A schematic of the experimental set up, along with determination of the alpha parameter for HEC gel is shown in  Figure 1, with α = (-8.74 ± 0.12) x 10^-3 ppm/°C.
The temperature uncertainty over 64 GRE-PRF acquisitions is shown in Figure 2, with average value of 0.78°C. In Figure 3, cooling of heated HEC gel is shown using GRE-PRF and the temperature probe. The PRF temperature shown is an average of a 4mmx4mm region near the probe. In-vivo temperature uncertainty for the GRE-PRF sequence is displayed in Figure 4. The average uncertainty over the slice shown is 1.48°C.

Discussion

Sub 1°C phantom temperature uncertainty over ~8 minutes of scan time shows the potential of temperature monitoring using this method, and as seen in Figure 3, the GRE-PRF method was indeed effective at tracking temperature. The TE used by this sequence is well below the optimal value of T2* at 0.5 T; however, average in-vivo temperature uncertainty was still below 2°C, providing sufficient precision. Future work will be done to fully characterize the change in temperature precision with echo time both for the phantom used in this study and in-vivo.
A benefit to approaching temperature mapping using a relatively simple sequence such as GRE is the ease of implementation in a variety of scanners. With good matching to tracked temperature changes, and low uncertainty when imaging parameters are optimized, there is a strong case for its use as a standard method for PRF thermometry. A temporal resolution of 7.71s is adequate; however, further reduction using GRE with relatively long TE is difficult.

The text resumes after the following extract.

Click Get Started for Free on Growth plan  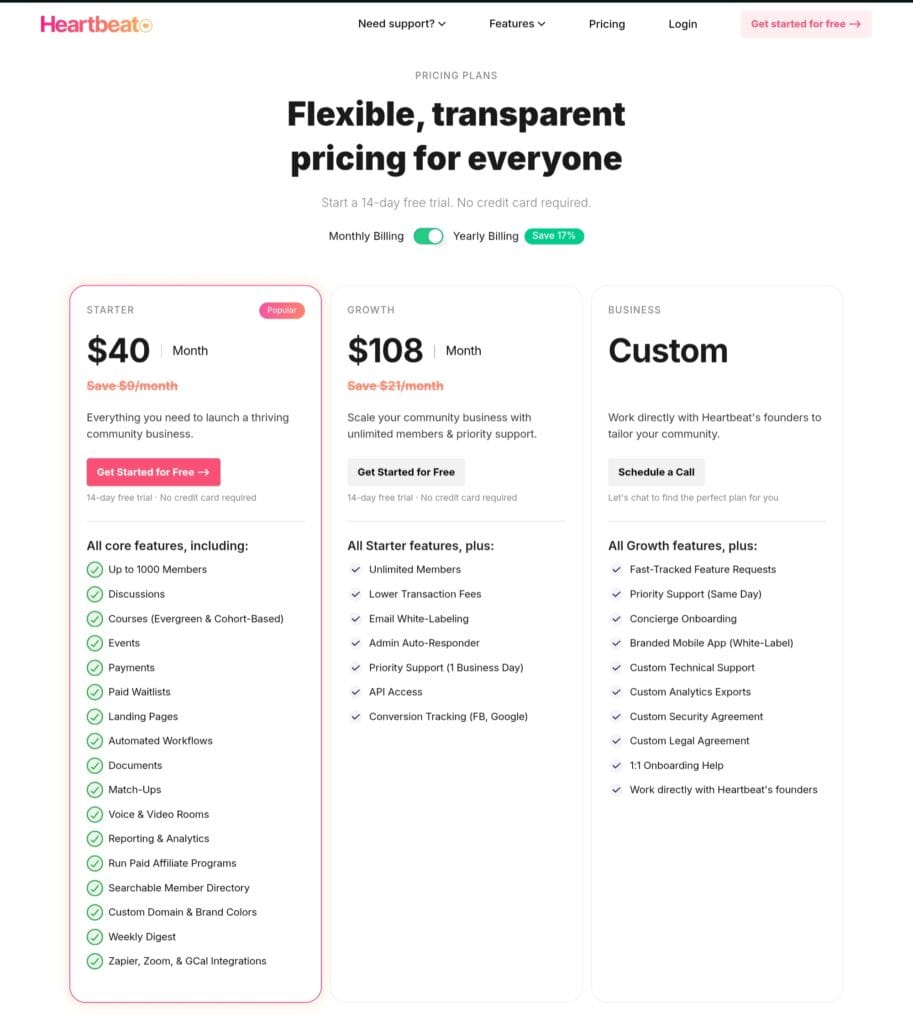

For increased update rate, an EPI based PRF approach is likely a promising alternative.

Conclusion

This study has encompassed the development and validation of GRE-PRF temperature mapping on a 0.5T MR system. The method was able to accurately measure temperature in a cooling experiment, providing adequate temperature uncertainty in vivo with clinically acceptable update rates, spatial coverage, and image resolution.

Acknowledgements

No acknowledgement found.